I'm no Rihanna fan, but it's time to stop agonising about oversexualised girls
On the one hand, we’re panicking about whether Rihanna is a good role model. On the other, we’re in a tizzy about Taylor Swift and her Stepfordesque, buttoned-up look.
I’m no cheerleader for Rihanna’s raunchy, hand-on-crotch brand of pop, and I don’t much love Taylor Swift’s prim angst either. But shouldn’t we stop banging on about how they look, and focus on the fact that they’ve both made it into the top three of the Forbes list of the highest-earning women in music, doing what they love?
When I was a teenager, the media was in a near-constant state of apoplexy over Madonna, and yet I managed to grow up watching her cavort around in next-to-no clothes without feeling the need to do it myself.
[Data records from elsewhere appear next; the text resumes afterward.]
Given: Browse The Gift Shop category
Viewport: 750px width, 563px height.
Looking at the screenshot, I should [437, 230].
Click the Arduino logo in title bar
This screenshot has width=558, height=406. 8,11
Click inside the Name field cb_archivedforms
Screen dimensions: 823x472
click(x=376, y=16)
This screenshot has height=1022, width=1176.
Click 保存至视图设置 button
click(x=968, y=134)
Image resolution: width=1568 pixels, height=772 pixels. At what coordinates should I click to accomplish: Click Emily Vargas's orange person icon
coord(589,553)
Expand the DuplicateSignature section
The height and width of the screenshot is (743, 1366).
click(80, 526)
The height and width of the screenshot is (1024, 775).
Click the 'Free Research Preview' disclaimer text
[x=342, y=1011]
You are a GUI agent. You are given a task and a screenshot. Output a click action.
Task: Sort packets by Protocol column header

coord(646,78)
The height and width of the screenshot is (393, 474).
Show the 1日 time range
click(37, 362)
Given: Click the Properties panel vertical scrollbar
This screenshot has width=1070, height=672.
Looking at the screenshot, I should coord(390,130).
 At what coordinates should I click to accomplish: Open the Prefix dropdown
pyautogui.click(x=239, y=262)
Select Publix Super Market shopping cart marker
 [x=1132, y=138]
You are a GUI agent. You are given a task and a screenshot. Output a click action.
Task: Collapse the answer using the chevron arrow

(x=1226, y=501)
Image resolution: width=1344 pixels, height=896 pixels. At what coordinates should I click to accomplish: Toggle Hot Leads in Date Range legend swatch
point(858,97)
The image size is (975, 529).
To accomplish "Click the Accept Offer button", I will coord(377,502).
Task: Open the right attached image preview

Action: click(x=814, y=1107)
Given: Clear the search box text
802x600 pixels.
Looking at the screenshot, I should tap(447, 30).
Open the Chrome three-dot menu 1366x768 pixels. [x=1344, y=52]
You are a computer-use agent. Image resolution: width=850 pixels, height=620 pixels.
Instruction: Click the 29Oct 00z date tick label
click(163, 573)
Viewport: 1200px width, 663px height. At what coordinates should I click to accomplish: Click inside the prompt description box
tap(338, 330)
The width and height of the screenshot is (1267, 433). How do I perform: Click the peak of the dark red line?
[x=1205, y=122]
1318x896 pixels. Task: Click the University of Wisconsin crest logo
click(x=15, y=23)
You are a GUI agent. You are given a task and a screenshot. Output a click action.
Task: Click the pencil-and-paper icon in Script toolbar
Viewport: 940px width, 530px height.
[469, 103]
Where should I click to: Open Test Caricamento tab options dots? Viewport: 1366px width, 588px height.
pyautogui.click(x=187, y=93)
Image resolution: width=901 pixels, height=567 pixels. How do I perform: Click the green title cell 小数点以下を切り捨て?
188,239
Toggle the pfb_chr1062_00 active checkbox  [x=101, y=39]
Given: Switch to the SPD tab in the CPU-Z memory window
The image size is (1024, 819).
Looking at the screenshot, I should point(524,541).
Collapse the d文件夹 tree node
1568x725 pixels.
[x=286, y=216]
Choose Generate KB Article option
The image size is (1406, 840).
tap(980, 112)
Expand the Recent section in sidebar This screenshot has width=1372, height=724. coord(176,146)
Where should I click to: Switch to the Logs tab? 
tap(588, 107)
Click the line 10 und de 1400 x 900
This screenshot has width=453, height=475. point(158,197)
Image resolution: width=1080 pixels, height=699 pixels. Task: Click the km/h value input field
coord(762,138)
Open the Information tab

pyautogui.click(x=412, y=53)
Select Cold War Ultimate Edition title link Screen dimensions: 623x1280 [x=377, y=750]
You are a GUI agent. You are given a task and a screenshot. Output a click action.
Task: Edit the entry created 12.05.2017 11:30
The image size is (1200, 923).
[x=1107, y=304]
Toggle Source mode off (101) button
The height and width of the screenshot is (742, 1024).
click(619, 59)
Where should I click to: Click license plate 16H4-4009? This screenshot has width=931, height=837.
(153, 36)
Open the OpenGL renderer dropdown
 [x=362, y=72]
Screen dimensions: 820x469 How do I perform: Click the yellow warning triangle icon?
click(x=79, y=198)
At school, I’d never heard the expression “size zero”, but I knew girls who starved themselves. There were no newspaper articles warning about “self-mutilation” or “slut shaming”, but I knew people who did both. I had friends who drank too much, and friends who slept with boys too young.
I’m not being glib about any of these things – they were all traumatic, and maybe even life-altering experiences for the people involved. The point is that if girls are in crisis now, then it’s a crisis that’s been happening for well over two decades.
What has changed is that women’s lives, choices and bodies have become a source of anxiety like never before. They are no longer private terrain. Instead, they have become a battleground, open to being debated over, discussed, dictated to – and ripped apart in Heat magazine or the Daily Mail’s “sidebar of shame”.
This is the real difference; if there is a pressure on girls, then it is a pressure we’re putting on them with this constant monitoring for signs that they might be too thin, too fat, too sexualised. The US actress and reality TV star Jessica Simpson recently found herself in controversy after she tweeted a photo of her four-month-old daughter wearing a primrose yellow crochet bikini over her nappy. Who could seriously get exercised about the so-called “sexualisation” of a tiny baby in a nappy? (The British charity Kidscape, that’s who.)
Maybe it’s time we laid off all this public agonising about girls, and turned our attention to how we’re raising boys.
Too often, we encourage them to shut off their nurturing and caring sides, we bombard them with messages that suggest women are principally there to give pleasure, and yet we expect them to mature into empathetic, emotionally-aware men who are capable of being hands-on fathers, supportive partners and financially-independent members of society.
Not that Biddulph is upbeat about boys either. Overall, he told an Australian journalist recently, we are raising “one of the most depressed, anxious and lonely generations of young people ever to inhabit the Earth”.
If girls are getting mixed signals about the kind of women we want them to be, then the signals we are sending out to boys about their masculinity are positively bewildering.